O texto apresentado pelo relator é mais amplo, não trata de demarcação por lei, porém traz outros temas polêmicos como o chamado marco temporal e mudanças no usufruto pelos povos originários, com a possibilidade, por exemplo, de instalação de bases militares, expansão da malha viária, e exploração de alternativas energéticas de cunho estratégico.
O texto busca, entre outros pontos, consolidar em lei a tese do marco temporal: a proposta garante como terras tradicionalmente ocupadas pelos indígenas brasileiros apenas aquelas em que eles viviam na promulgação da Constituição de 1988, com uma série de requisitos para comprovação.
A proposta está na pauta da CCJ desta quarta-feira (23).
Da Rádio Câmara, de Brasília, Paula Bittar.
O confronto entre índios e policiais nos arredores da Câmara repercutiu no Plenário da Casa.
Maria do Rosário (PT-RS) culpa a Presidência da Comissão de Constituição e Justiça, pelo conflito entre policiais e índios. Segundo ela, ao colocar em votação o projeto que prevê a revisão das demarcações de terras indígenas, o comando da CCJ incentivou o confronto. Ela entende que votar a proposta durante a pandemia, quando a Câmara está fechada à população, é cercear o direito ao debate democrático.
Jandira Feghali (PCdoB-RJ) lembra que os índios estão acampados em Brasília há duas semanas para defender seus direitos constitucionais.
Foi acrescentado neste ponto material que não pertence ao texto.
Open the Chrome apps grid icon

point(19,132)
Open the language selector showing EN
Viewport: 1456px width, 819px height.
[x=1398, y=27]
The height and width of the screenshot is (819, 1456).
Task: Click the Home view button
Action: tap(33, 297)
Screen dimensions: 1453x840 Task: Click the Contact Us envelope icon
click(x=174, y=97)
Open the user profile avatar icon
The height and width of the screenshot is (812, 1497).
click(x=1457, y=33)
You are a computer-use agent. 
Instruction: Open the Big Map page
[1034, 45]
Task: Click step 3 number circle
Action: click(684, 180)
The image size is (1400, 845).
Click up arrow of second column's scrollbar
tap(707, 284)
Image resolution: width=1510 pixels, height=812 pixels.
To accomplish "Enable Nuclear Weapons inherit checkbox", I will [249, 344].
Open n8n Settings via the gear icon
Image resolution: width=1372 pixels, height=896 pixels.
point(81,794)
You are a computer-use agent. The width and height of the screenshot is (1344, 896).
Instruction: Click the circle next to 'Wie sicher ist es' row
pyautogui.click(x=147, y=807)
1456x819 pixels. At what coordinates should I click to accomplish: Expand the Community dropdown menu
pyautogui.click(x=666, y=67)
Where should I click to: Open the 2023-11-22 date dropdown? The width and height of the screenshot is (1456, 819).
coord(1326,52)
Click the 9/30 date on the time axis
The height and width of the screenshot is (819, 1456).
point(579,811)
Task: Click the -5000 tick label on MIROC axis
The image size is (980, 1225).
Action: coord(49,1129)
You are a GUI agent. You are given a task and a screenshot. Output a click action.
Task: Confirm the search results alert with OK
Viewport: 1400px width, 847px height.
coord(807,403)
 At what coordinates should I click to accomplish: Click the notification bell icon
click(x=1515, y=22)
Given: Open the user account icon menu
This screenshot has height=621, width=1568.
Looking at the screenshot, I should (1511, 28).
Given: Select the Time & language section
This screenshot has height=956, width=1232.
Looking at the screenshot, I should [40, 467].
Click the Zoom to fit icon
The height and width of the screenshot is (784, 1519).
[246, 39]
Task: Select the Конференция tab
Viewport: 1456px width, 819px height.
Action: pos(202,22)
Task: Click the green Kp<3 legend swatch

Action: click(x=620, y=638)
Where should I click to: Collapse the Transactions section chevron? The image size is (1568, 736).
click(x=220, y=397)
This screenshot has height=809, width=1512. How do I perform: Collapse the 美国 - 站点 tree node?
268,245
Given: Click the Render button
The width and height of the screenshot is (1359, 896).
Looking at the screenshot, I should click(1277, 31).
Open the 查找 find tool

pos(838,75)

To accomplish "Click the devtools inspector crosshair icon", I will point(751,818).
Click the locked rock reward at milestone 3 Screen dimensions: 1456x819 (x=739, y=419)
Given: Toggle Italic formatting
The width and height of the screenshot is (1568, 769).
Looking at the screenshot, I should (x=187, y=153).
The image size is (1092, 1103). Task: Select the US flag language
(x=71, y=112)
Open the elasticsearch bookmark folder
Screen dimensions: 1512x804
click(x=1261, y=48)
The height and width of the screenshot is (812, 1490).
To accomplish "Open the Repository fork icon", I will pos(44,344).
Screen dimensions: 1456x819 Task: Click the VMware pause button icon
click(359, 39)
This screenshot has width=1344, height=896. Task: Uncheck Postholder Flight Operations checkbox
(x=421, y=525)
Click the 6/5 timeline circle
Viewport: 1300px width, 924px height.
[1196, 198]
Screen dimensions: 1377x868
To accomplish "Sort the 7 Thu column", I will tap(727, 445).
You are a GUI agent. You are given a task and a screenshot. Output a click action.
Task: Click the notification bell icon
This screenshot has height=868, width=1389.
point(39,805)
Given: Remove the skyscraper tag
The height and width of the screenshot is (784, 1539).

Ela avalia que as bombas de gás atiradas contra os manifestantes fazem parte do clima de violência que se estruturou no Brasil, recentemente. A deputada defende a negociação permanente em vez da intimidação.
Contrária à proposta que dá ao Congresso o poder de demarcação das terras indígenas, Professora Rosa Neide (PT-MT) salienta que a ganância fez com que as terras indígenas virassem alvos de mineradores e garimpeiros. Ela também reprova a ação policial, argumentando que as comunidades indígenas são pacíficas e merecem respeito.
Na avaliação de Leo de Brito (PT-AC), a proposta que altera as regras de demarcação visa acabar com qualquer possibilidade de consolidar os direitos dos povos indígenas às suas terras e à sua cultura. O deputado também acusa o governo federal de incentivar garimpeiros a invadirem as terras indígenas e a atacar os índios.
De acordo com análise de Leonardo Monteiro (PT-MG), os índios vieram à Brasília porque estão sendo atacados em suas aldeias por milicianos disfarçados de garimpeiros e latifundiários. Para ele, são legítimas as reivindicações dos indígenas, que deveriam ser ouvidos no Congresso.
Alice Portugal (PCdoB-BA) lamenta as cenas de violência entre índios e policiais. A deputada afirma que os povos originários não podem ser tratados como párias da sociedade. É preciso, segundo ela, que se abram as portas para negociar com aqueles que podem ser afetados com a aprovação da proposta que trata da demarcação de terras.